*Excerpt provided:*
• • •

Expand here to see past versions:
    File Version Author Date Message
    Rmd c90edf1 annakrystalli 2018-09-05 minor typo2
    html af8eadd annakrystalli 2018-09-05 Build site.
    Rmd caa3b63 annakrystalli 2018-09-05 minor typo
    html 9de0460 annakrystalli 2018-09-05 Build site.
    Rmd 19dc48e annakrystalli 2018-09-05 add initial CRS examination
    html b495fc8 annakrystalli 2018-09-05 Build site.
    Rmd df988dc annakrystalli 2018-09-05 workflowr::wflow_publish(c(“analysis/vector.Rmd”))
    html 2fff27b annakrystalli 2018-09-05 Build site.
    Rmd fe9f11e annakrystalli 2018-09-05 workflowr::wflow_publish(c(“analysis/vector.Rmd”))
    html ce5b92f annakrystalli 2018-09-05 Build site.
    Rmd 4e7deca annakrystalli 2018-09-05 workflowr::wflow_publish(c(“analysis/vector.Rmd”))
    html 88e2cb7 annakrystalli 2018-09-05 Build site.
    html 2065eb4 annakrystalli 2018-09-04 Build site.
    Rmd 82b5b1c annakrystalli 2018-09-04 workflowr::wflow_publish(“analysis/vector.Rmd”)
    html 48814f0 annakrystalli 2018-09-04 Build site.
    html 8a975bc annakrystalli 2018-09-04 Build site.
    Rmd aae5895 annakrystalli 2018-09-04 workflowr::wflow_publish(c(“analysis/vector.Rmd”))

• • •

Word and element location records
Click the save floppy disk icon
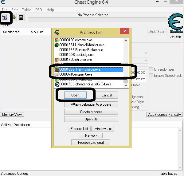Screen dimensions: 184x176 21,18
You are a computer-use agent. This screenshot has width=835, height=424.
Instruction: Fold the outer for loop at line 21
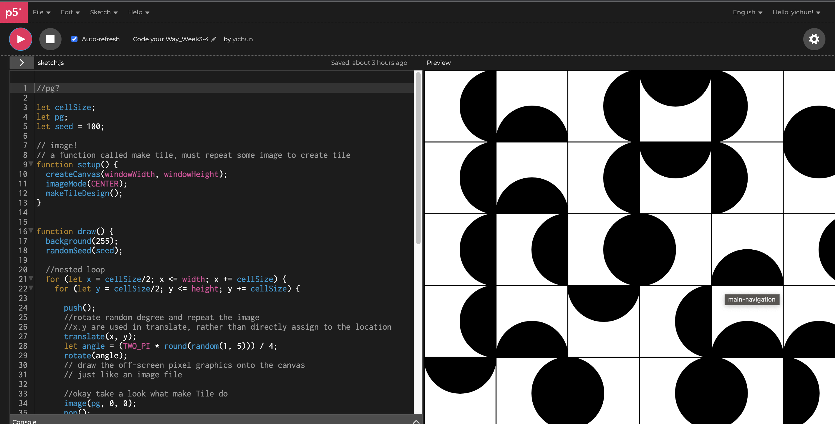point(31,278)
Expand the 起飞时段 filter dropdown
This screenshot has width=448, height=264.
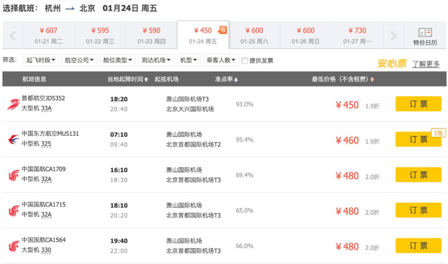point(41,60)
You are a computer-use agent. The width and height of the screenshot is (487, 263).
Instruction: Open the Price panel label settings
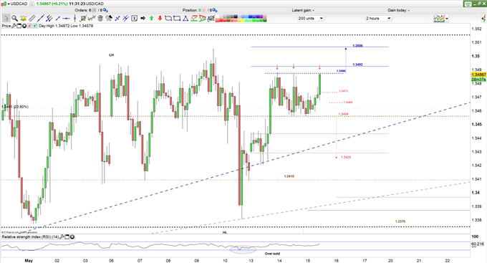click(14, 26)
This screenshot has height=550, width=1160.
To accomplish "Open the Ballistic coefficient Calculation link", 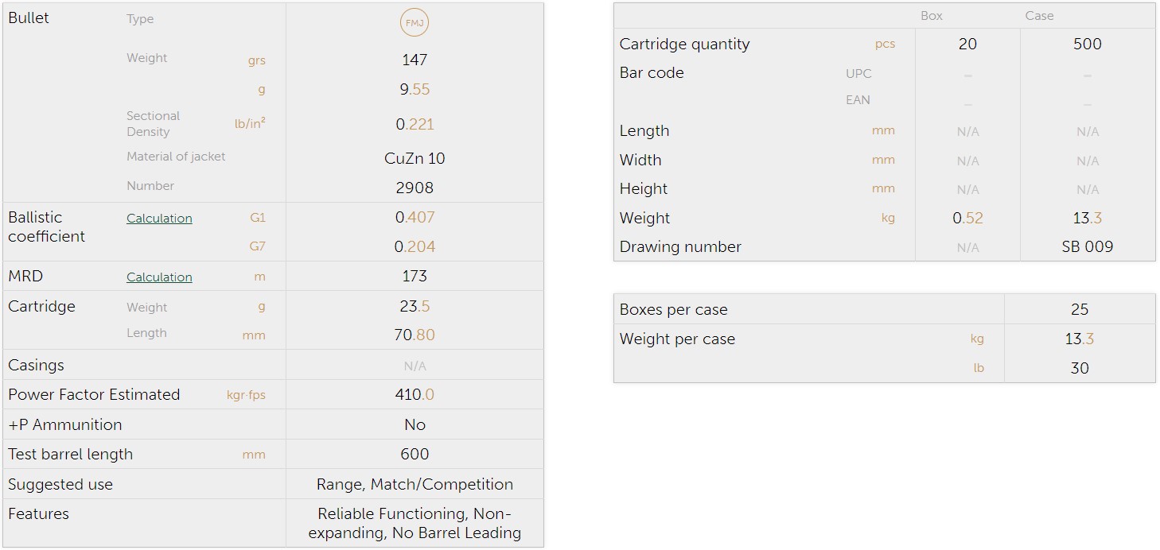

• • •

*Requirements:*
a – In the version history, what message accompanies Rmd version caa3b63?
b – List every line of the records that contains the string "width". Case counts.

*Answers for this exercise:*
a – minor typo

b –
You are a computer-use agent. This screenshot has width=835, height=424.
This screenshot has width=448, height=264.
You are a computer-use agent. The width and height of the screenshot is (487, 263).
This screenshot has height=550, width=1160.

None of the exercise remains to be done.